- The Washington Times - Monday, January 6, 2020

House Speaker Nancy Pelosi’s new effort to rein in President Trump on Iran is likely to end in defeat — just as Congress’s past attempts to constrain Mr. Trump on Yemen and to block President Obama on Libya and Syria were also doomed.

Mrs. Pelosi announced late in the weekend that she will have the House vote in the next few days on a measure under the War Powers Resolution effectively telling the president to go no further in the brewing confrontation with Iran.

Senate Democrats will force action on a similar resolution in their chamber.

“It will have to come to the floor,” said Senate Minority Leader Charles E. Schumer. “We’re going to vote on it.”

The votes will give Democrats a chance to vent, but Senate Republicans are likely to be more skeptical, and a presidential veto should either measure actually clear Congress, it’s not likely to amount to more than a symbolic wallop.



Lawmakers have proved to be strikingly adept at second-guessing presidents’ actions since the beginning of the war on terrorism. But they’ve been impotent on actually doing anything about it.

When Mr. Obama ordered the U.S. to provide air cover as part of the international operation that ousted Libyan leader Moammar Gadhafi, Republicans in the House attempted to block him but failed. Mr. Obama’s later deployment to Syria as an escalation of the war on terrorism drew more complaints, but no resolution.

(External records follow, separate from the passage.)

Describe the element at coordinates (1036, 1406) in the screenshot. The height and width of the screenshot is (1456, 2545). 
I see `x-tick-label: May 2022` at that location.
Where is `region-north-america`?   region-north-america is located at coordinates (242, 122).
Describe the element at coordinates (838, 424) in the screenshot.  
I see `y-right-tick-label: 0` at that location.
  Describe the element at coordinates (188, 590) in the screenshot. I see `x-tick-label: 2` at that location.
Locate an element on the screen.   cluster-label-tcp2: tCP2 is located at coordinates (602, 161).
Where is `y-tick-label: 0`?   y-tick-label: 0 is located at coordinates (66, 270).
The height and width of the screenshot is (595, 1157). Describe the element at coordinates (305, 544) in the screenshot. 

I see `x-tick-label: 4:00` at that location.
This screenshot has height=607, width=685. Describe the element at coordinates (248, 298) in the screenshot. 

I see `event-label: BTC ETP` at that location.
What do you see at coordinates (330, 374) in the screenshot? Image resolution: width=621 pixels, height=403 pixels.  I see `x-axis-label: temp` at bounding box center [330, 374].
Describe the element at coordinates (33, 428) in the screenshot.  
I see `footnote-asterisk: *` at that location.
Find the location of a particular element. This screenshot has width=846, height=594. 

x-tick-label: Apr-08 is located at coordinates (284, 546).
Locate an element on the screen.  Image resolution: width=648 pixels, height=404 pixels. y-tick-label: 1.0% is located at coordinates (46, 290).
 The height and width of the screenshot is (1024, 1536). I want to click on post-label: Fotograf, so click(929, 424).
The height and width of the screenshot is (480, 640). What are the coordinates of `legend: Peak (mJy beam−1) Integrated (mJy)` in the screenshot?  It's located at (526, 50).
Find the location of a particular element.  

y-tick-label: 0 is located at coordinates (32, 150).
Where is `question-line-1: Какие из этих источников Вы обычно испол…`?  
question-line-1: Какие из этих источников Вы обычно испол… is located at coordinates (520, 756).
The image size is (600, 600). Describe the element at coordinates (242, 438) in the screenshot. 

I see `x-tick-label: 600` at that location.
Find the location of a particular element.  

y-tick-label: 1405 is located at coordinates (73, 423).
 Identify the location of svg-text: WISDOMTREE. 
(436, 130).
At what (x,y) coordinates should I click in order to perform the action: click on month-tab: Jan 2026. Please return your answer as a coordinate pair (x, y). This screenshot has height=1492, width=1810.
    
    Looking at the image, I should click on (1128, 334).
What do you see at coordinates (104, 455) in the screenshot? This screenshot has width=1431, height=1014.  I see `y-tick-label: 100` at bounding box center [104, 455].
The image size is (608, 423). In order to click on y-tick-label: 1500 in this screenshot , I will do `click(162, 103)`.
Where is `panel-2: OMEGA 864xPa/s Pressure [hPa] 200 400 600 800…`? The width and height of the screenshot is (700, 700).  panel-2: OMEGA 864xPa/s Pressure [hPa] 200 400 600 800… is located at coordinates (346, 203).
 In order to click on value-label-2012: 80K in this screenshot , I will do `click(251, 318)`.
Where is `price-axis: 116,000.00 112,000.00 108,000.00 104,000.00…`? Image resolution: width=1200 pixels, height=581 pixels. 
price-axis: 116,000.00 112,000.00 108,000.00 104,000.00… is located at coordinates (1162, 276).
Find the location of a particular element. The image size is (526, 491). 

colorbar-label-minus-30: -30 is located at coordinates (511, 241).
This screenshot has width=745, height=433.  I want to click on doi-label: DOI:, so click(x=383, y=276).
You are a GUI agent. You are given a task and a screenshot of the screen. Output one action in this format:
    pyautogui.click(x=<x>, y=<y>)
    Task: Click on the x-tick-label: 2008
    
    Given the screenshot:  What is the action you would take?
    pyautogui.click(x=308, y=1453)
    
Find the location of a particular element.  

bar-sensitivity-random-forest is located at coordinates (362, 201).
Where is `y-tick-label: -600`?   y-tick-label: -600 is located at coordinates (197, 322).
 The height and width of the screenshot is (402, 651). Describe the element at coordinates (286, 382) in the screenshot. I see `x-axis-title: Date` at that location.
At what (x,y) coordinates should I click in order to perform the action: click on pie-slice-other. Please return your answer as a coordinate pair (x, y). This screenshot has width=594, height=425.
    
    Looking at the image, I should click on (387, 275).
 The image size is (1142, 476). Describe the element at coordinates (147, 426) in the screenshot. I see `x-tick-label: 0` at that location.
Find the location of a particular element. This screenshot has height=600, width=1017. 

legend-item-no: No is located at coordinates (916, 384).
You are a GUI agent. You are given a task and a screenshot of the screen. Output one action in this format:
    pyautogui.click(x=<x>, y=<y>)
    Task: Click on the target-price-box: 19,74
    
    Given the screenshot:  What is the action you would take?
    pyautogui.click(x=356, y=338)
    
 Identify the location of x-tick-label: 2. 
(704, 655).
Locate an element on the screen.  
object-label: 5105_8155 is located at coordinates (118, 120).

And Mr. Trump faced an attempt last year to limit his commitment of U.S. assistance to the Saudi-backed war effort in Yemen. A war powers resolution restraining a president actually passed both chambers of Congress for the first time ever — but Mr. Trump vetoed it, and his veto was easily sustained, leaving him a free hand to aid the Saudi effort.

“I’m not optimistic they will be more successful this time around,” said Ilya Somin, a law professor at George Mason University. “It’s not likely that the House and the Senate can get together and agree on new legislation that can pass both houses. And if they do agree on it, Trump can always veto it.”

Mr. Somin has been critical of presidents claiming powers to get involved in Libya or Yemen without additional authority from Congress.

He said Mr. Trump was on firmer footing with last week’s drone missile strike that killed Iranian Gen. Qassem Soleimani, who as head of the Islamic Revolutionary Guard Corps had facilitated attacks on American personnel and property.

“This is not a case of the U.S. initiating combat against him, or against the various groups he controls. This is a case of him being the aggressor,” Mr. Somin said.

Many Democrats have disagreed, calling Mr. Trump’s handling of the U.S. response illegal.

The administration has given varying justifications.

One official said the strike, which happened while Soleimani was in Iraq, was legal under the 2002 authorization for use of military force to oust Saddam Hussein from Iraq. Vice President Mike Pence also suggested the 2001 AUMF granting permission to combat al Qaeda and global terrorism justified the strike.

Yet the argument gaining the most traction is that a president has inherent powers to defend the U.S. against someone plotting against Americans.

Former Obama administration Homeland Security Secretary Jeh Johnson, also once the top lawyer for the Pentagon, said the president acted lawfully.

“If you believe everything that our government is saying about General Soleimani, he was a lawful military objective, and the president, under his constitutional authority as commander in chief, had ample domestic legal authority to take him out without an additional congressional authorization,” Mr. Johnson said.

“Whether he was a terrorist or a general in a military force that was engaged in armed attacks against our people, he was a lawful military objective,” Mr. Johnson added.

Mr. Trump detailed his reasons in his official notification to Congress over the weekend of the strike — a notification made to comply with the 1973 War Powers Resolution. But the president marked the notification classified, shielding it from public view.

Top officials will brief Congress on the attack this week, but Democrats say the justifications must be made public. They also want assurances the administration is prepared for Iranian retaliation.

“The American people need clarity that the Trump administration has a plan — not just a tweet, a plan — to keep our troops, our nation, and our people safe,” Mr. Schumer said.

Senate Majority Leader Mitch McConnell, Kentucky Republican, said Democrats’ carping was unseemly.

“Must Democrats’ distaste for this president dominate every thought they express and every decision they make? Is that really the seriousness that this situation deserves?” he asked rhetorically.